11-12-2008 National:
Is He Right that Empathy Should Be A Core Criterion?
This past February, the Volokh Conspiracy legal blog drew attention to Senator Barack Obama's views on what his ideal Supreme Court nominee would be like, focusing, in particular, on two key comments by Obama:
"I taught constitutional law for 10 years, and . . . when you look at what makes a great Supreme Court justice, it's not just the particular issue and how they rule, but it's their conception of the Court. And part of the role of the Court is that it is going to protect people who may be vulnerable in the political process, the outsider, the minority, those who are vulnerable, those who don't have a lot of clout. . . . [S]ometimes we're only looking at academics or people who've been in the [lower] court. If we can find people who have life experience and they understand what it means to be on the outside, what it means to have the system not work for them, that's the kind of person I want on the Supreme Court."

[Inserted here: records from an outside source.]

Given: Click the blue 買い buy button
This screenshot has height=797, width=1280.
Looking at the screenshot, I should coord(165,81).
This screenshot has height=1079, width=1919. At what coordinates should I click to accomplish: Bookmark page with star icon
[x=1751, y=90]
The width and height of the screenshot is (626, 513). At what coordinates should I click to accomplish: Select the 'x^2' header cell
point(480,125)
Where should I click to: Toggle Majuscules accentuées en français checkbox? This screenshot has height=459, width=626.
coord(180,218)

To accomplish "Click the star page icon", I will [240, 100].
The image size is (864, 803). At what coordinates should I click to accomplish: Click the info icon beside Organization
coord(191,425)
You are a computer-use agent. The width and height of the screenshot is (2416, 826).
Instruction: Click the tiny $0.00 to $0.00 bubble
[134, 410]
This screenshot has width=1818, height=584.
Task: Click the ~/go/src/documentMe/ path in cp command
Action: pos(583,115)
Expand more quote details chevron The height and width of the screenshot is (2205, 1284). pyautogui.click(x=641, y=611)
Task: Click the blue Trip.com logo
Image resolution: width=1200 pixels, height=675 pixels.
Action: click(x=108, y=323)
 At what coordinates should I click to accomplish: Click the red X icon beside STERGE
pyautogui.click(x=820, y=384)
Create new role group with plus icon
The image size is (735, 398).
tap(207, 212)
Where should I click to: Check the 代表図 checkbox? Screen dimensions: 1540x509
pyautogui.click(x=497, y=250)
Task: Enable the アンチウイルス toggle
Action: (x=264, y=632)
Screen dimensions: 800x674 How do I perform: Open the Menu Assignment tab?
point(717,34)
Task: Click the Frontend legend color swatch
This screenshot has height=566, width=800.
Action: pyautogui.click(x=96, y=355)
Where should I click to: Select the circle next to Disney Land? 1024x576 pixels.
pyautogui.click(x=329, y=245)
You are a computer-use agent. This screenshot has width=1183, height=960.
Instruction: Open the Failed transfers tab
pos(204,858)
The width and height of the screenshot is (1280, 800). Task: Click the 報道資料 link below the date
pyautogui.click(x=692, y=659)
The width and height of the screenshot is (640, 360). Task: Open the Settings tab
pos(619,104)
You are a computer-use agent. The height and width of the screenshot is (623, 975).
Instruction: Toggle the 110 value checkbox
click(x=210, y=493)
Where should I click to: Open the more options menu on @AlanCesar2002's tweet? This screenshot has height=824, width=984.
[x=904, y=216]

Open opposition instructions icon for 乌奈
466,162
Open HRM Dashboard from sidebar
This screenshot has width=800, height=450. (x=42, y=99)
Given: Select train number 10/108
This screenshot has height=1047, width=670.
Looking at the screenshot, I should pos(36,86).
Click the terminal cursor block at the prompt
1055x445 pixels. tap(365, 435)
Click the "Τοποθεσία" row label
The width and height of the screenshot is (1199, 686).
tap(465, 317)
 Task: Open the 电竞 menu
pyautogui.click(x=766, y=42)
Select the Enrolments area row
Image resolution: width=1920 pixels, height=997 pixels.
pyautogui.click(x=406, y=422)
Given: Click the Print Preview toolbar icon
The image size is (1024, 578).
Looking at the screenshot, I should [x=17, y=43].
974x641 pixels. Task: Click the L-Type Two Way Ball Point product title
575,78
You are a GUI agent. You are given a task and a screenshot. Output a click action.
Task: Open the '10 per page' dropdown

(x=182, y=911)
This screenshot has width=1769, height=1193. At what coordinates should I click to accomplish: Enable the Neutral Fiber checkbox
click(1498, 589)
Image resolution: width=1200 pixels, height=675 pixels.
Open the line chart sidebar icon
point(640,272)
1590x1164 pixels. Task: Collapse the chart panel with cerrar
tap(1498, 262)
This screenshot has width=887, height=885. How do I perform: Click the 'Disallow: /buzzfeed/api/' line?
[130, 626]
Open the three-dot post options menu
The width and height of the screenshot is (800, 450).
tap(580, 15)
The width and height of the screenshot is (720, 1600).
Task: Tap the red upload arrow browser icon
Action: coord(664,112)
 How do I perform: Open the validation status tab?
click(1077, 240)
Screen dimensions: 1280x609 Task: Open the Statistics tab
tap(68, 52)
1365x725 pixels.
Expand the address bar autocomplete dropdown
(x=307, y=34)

"We need somebody who's got the heart, the empathy, to recognize what it's like to be a young teenage mom. The empathy to understand what it's like to be poor, or African-American, or gay, or disabled, or old. And that's the criteria by which I'm going to be selecting my judges."
Now that Obama is President-elect, the Phoenix Business Journal reports, the Senate's second-ranking Republican, Jon Kyl, has taken the position that "if Obama goes with empathetic judges who do not base their decisions on the rule of law and legal precedents but instead the factors in each case, [Kyl] would try to block those picks via filibuster."
In this column, I'll argue that the dichotomy Kyl is suggesting between empathy and legitimate judicial decisionmaking is false - but also argue that Obama's remarks played right into Republican's hands by suggesting that Obama, too, may believe in just such a dichotomy.
The Problem with Kyl's Rhetoric: Empathy, Not Separation, Should Be the Default Stance in Judicial Decisionmaking
One of the law's most empathetic sentences - "Poor Joshua!" - was written by the famously liberal Justice Harry Blackmun. The case was DeShaney v. Winnebago County. Blackmun was dissenting from the Court's decision holding that a social services office could not be held liable, despite the fact that the office's employees had known Joshua's father was brutally beating him, yet done nothing to intervene. When repeated beatings finally left the four-year-old Joshua severely mentally retarded, a federal civil rights suit was brought on the child's behalf against the agency. Justice Rehnquist wrote the majority opinion, holding that Joshua had no case, and would receive no remedy, under the federal statute.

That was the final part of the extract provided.